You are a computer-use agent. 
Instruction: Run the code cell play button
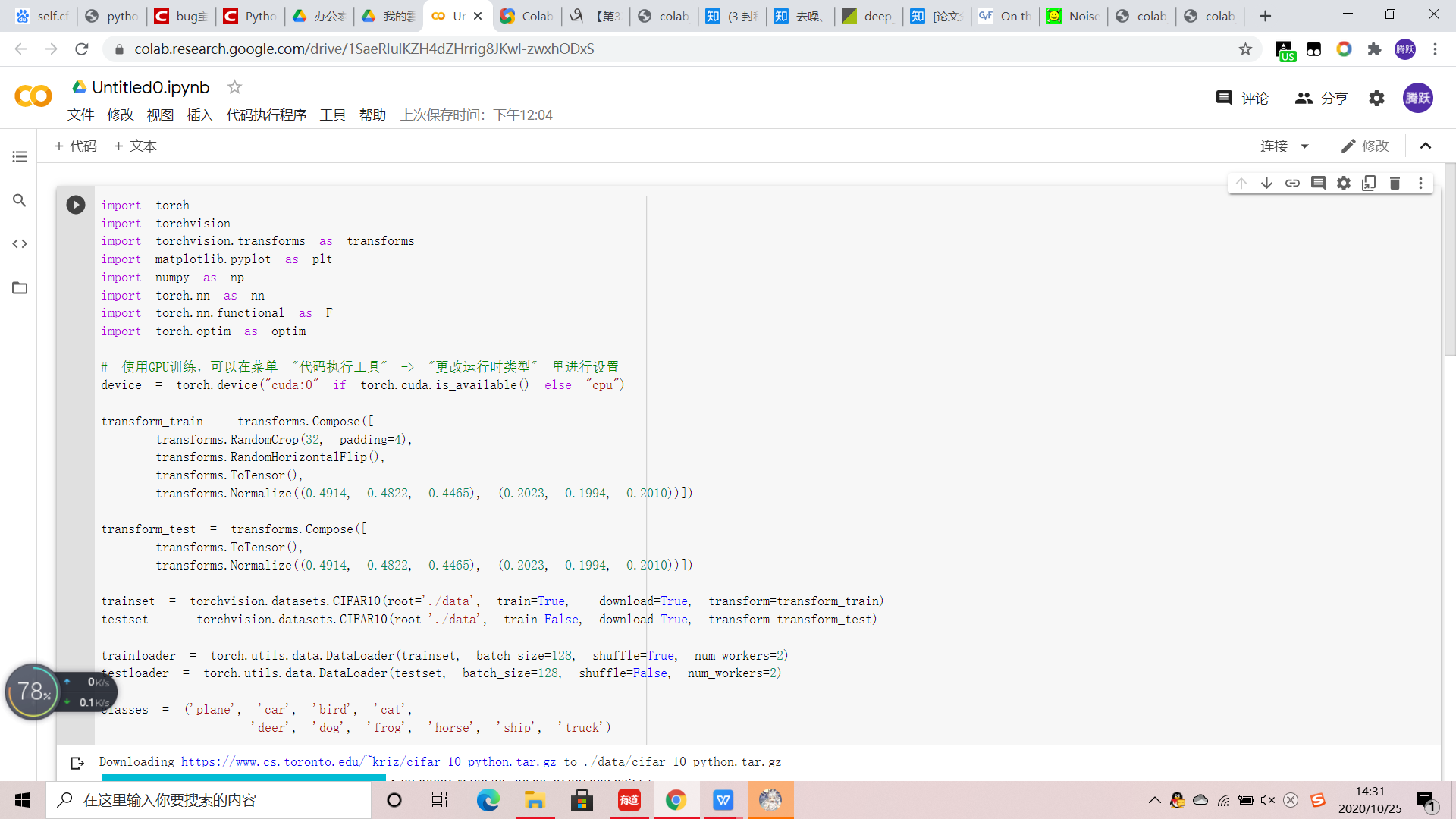click(x=76, y=205)
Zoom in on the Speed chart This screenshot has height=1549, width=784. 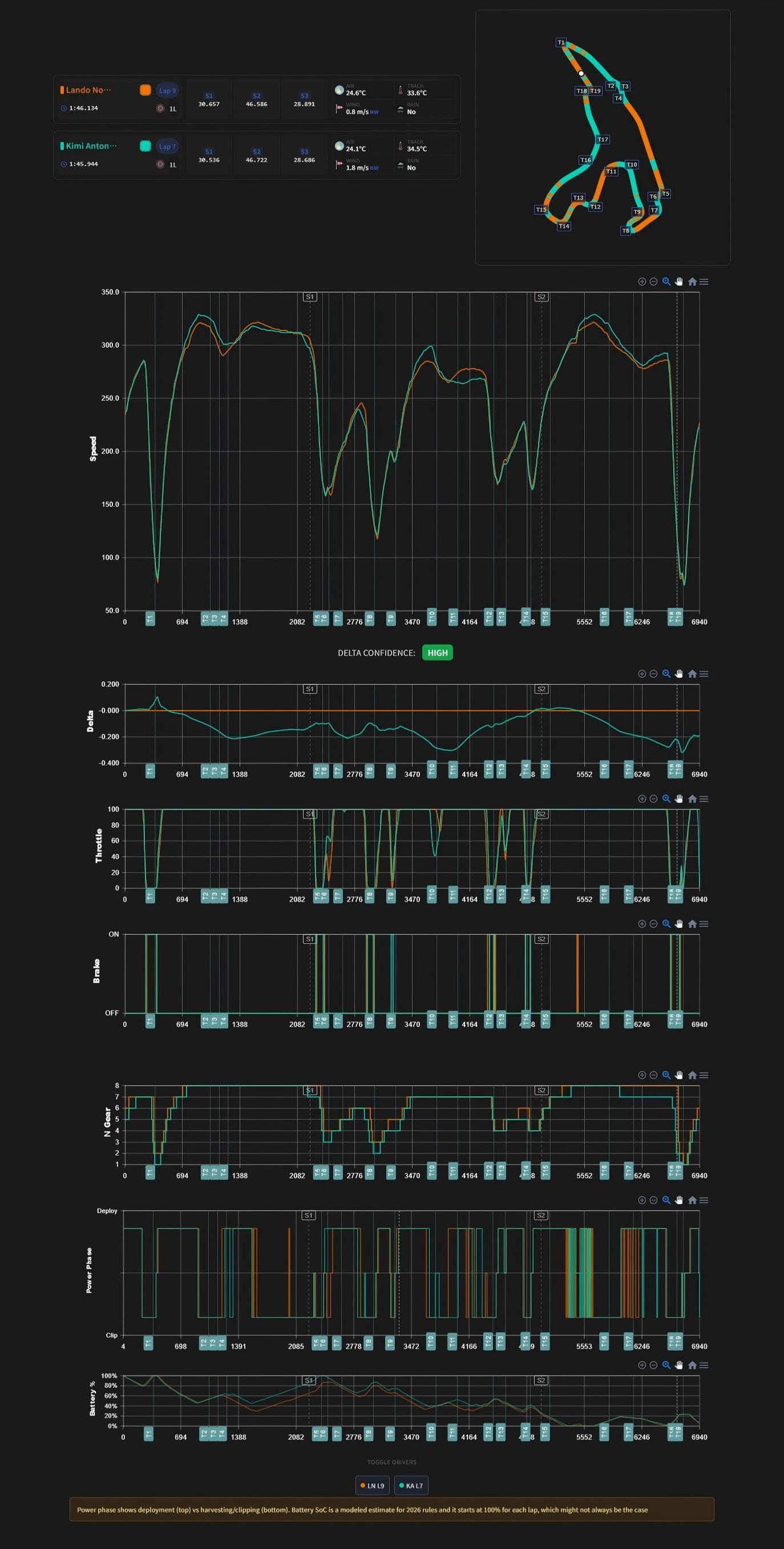click(x=641, y=281)
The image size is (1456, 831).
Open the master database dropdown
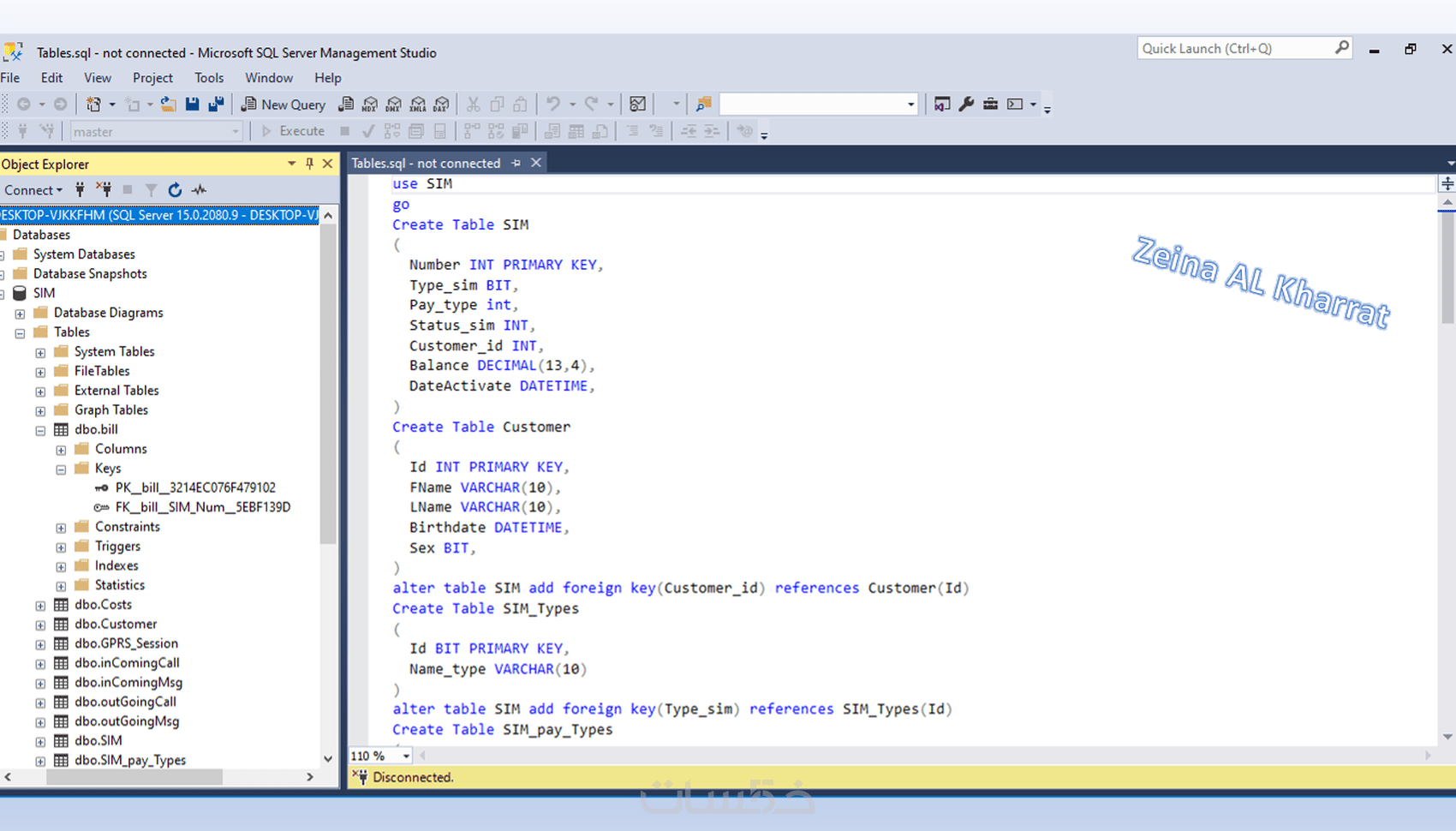[237, 131]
________________________
#### [Exercise aim]
Express everything from the line containing "The image size is (1456, 831)." down to the end of the items as a numbered list, with blank lines skipped and the pictures left out.

#### [Expected output]
1. The image size is (1456, 831).
2. Open the master database dropdown
3. [237, 131]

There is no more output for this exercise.